### PROBLEM DETAILS
Extend the news summary about the A2Z-10M+ CAD dataset, given below, past its last key point.

AI Navigate

A2Z-10M+: Geometric Deep Learning with A-to-Z BRep Annotations for AI-Assisted CAD Modeling and Reverse Engineering

arXiv cs.CV / 3/16/2026

📰 NewsIdeas & Deep AnalysisModels & Research

Key Points

  • The A2Z-10M+ dataset compiles 10 million multi-modal annotations for 1 million ABC CAD models, enabling BRep-aware learning for AI-assisted CAD modeling and reverse engineering.
  • It includes high-resolution meshes, 3D hand-drawn sketches with BRep co-edges, corners, surfaces, and textual captions describing the parts.
  • The dataset requires roughly 5 terabytes of storage and uses novel metrics and human feedback (GPT-5, Gemini) to assess scale and quality.
  • An additional 25,000 professionally designed electronic enclosure CAD models are merged into the dataset to broaden real-world coverage.
  • A foundation model was trained and benchmarked on a subset of 150,000 CAD models to detect BRep co-edges and corner vertices from 3D scans, showcasing a key downstream task.

### DATA EXTRACT
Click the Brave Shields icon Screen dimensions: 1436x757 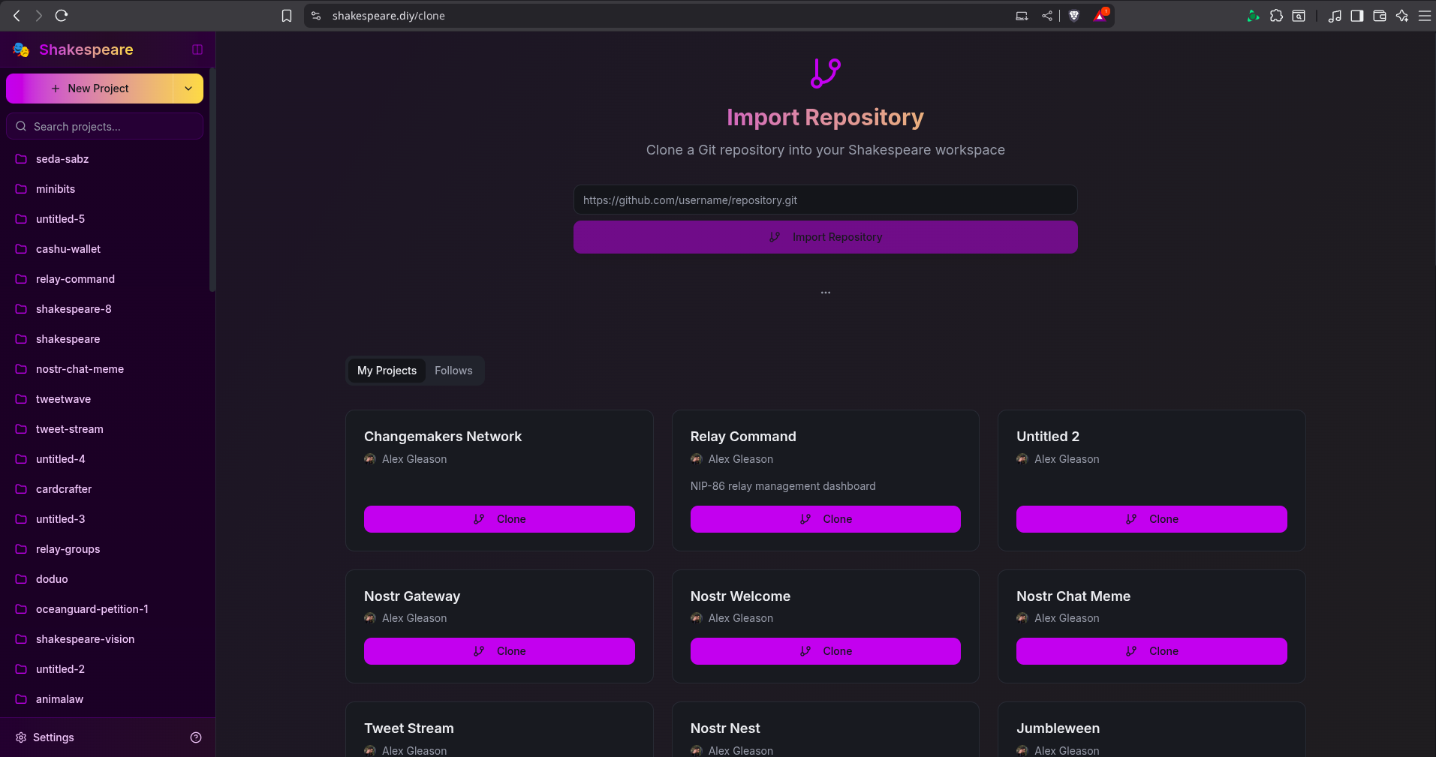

### TASK RESPONSE
Abstract

Reverse engineering and rapid prototyping of computer-aided design (CAD) models from 3D scans, sketches, or simple text prompts are vital in industrial product design. However, recent advances in geometric deep learning techniques lack a multi-modal understanding of parametric CAD features stored in their boundary representation (BRep). This study presents the largest compilation of 10 million multi-modal annotations and metadata for 1 million ABC CAD models, namely A2Z, to unlock an unprecedented level of BRep learning. A2Z comprises (i) high-resolution meshes with salient 3D scanning features, (ii) 3D hand-drawn sketches equipped with (iii) geometric and topological information about BRep co-edges, corners, and surfaces, and (iv) textual captions and tags describing the product in the mechanical world. Creating such carefully structured, large-scale data, which requires nearly 5 terabytes of storage to leverage unparalleled CAD learning/retrieval tasks, is very challenging. The scale, quality, and diversity of our multi-modal annotations are assessed using novel metrics, GPT-5, Gemini, and extensive human feedback mechanisms. To this end, we also merge an additional 25,000 CAD models of electronic enclosures (e.g., tablets, ports) designed by skilled professionals with our A2Z dataset. Subsequently, we train and benchmark a foundation model on a subset of 150K CAD models to detect BRep co-edges and corner vertices from 3D scans, a key downstream task in CAD reverse engineering. The annotated dataset, metrics, and checkpoints will be publicly released to support numerous research directions.